Her husband, Rob Relyea, helped her track down a dose at Fred Hutch Cancer Research Center in February. The hospital received the drug in January after drug creator AstraZeneca got emergency use authorization for Evusheld from the FDA at the end of December.
Clinical trials show it’s 77% effective at preventing COVID, and the protection lasts about 6 months.
“Evusheld has given me my life back,” Relyea said. “The efficacy isn’t quite as good as the vaccine, so it’s not like I can go maskless and go back into the world, but I have been able to go back to the grocery store,” she said.
Here’s how the drug is different from the COVID vaccine. The vaccine stimulates your immune system to produce antibodies that fight off the virus. People on certain medications or who have conditions that impact their immune system can’t generate that same response.
Evusheld includes two shots of two different lab-created antibodies that help fight off the virus, so your body doesn’t have to make the antibodies.
Dr. Catherine Liu is a physician at Fred Hutch who specializes in infectious diseases and vaccines.
At first, the drug was only for the most severely immunocompromised people. But now area supply is improving.
“As supply has increased, we’re also expanding it to some of our moderately immunosuppressed patient. Those who have solid tumors, who are getting chemotherapy as well, may also be potentially eligible,” Liu said.
Liu says it’s really important for people to talk to their doctors.
“This is really being driven by patients having discussions with their providers. So as requests come in, we request additional supply for the state,” Liu said. She reminds people that the drug is just one more tool.
“I don’t want this drug to provide a false sense of security, that you can get Evusheld and do whatever you want. People have different levels of immunosuppression and risk. It’s an additional tool that, when used in combination with everything else like vaccines and masking, it can help you stay safe,” Liu said.
Relyea says the drug has given her enough peace of mind to even take a trip to Hawaii.

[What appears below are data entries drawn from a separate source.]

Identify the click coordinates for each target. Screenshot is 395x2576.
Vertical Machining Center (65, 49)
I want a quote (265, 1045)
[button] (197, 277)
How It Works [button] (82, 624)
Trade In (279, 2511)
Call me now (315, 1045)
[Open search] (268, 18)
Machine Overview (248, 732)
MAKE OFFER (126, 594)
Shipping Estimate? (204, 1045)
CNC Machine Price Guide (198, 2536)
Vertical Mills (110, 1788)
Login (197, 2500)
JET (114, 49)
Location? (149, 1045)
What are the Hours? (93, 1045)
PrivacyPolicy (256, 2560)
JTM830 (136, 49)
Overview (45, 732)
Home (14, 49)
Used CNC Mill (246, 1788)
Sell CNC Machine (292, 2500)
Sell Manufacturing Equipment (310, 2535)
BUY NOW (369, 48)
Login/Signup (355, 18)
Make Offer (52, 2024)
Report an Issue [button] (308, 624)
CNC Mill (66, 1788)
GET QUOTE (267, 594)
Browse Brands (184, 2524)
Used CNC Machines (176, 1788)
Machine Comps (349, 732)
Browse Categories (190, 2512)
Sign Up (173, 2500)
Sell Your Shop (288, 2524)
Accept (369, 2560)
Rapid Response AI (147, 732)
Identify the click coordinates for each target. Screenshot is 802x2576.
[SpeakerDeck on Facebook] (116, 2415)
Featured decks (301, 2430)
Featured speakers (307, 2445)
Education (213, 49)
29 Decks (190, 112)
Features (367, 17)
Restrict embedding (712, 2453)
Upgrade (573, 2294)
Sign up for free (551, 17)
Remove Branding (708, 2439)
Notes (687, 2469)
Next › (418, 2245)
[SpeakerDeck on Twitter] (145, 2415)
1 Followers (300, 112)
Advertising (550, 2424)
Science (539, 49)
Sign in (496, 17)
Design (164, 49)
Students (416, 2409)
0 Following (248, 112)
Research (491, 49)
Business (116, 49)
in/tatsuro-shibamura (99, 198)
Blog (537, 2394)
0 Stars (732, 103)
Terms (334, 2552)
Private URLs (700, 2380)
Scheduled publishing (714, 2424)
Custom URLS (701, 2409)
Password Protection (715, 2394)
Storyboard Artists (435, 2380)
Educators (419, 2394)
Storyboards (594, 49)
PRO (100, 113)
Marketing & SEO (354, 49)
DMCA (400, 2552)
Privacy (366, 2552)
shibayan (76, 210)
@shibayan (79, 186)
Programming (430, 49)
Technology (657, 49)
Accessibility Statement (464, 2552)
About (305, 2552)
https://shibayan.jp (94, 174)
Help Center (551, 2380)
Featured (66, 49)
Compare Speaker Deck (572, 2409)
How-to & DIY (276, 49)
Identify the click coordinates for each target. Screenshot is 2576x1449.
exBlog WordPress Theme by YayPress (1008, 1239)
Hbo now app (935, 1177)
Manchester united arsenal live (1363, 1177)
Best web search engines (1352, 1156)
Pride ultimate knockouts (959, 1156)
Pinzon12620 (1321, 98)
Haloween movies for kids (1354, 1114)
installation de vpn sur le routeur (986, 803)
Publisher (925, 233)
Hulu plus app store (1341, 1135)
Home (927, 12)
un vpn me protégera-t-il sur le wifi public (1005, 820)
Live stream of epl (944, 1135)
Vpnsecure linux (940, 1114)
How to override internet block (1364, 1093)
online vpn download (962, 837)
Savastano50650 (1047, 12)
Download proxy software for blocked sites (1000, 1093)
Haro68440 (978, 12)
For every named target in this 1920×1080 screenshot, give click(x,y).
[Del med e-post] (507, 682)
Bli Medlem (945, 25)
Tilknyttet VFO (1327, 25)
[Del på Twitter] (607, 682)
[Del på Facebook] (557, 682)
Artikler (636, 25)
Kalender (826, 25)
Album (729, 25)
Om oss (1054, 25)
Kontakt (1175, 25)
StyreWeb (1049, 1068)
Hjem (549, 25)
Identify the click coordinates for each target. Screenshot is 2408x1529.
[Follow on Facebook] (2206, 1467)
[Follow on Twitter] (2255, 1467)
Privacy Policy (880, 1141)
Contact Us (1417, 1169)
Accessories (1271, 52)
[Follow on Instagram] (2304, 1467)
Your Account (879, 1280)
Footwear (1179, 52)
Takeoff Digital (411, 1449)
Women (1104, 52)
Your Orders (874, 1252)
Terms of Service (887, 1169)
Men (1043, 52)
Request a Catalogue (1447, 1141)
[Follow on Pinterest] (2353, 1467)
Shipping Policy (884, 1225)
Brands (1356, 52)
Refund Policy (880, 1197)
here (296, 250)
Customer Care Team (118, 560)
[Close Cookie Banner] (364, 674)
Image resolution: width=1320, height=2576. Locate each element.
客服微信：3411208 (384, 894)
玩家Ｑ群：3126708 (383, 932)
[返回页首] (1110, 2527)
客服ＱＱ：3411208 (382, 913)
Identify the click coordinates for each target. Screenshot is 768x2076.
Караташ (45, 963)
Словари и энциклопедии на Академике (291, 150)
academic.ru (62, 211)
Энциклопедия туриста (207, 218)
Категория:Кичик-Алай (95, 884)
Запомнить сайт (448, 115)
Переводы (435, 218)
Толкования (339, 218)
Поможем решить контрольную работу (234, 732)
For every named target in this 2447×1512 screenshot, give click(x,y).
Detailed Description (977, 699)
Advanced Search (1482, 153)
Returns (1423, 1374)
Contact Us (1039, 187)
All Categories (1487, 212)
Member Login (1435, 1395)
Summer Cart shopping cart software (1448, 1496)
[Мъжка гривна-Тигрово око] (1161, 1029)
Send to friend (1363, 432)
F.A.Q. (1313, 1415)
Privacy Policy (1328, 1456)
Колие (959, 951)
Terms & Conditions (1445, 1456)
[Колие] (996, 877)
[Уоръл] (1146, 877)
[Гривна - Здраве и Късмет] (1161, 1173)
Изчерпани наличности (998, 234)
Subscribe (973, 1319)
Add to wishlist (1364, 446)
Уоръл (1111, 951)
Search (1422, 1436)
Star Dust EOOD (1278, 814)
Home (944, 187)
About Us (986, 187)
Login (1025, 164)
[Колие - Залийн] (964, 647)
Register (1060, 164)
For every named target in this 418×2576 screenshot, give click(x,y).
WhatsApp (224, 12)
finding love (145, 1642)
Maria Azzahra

“It just makes me feel so pleased there’s more supply,” she said. “It’s great because it gives people a little bit of freedom.”
Relyea’s husband actually created a website to help others find out where Evusheld is available. The site pulls federal data to track supply at hospitals around the country so people can know where to ask for a dose if they are eligible. The website also shows how many doses of the drug have been administered.
KIRO7 checked with UW Medicine, Kaiser Permanente and Swedish, who are all offering Evusheld to patients who qualify.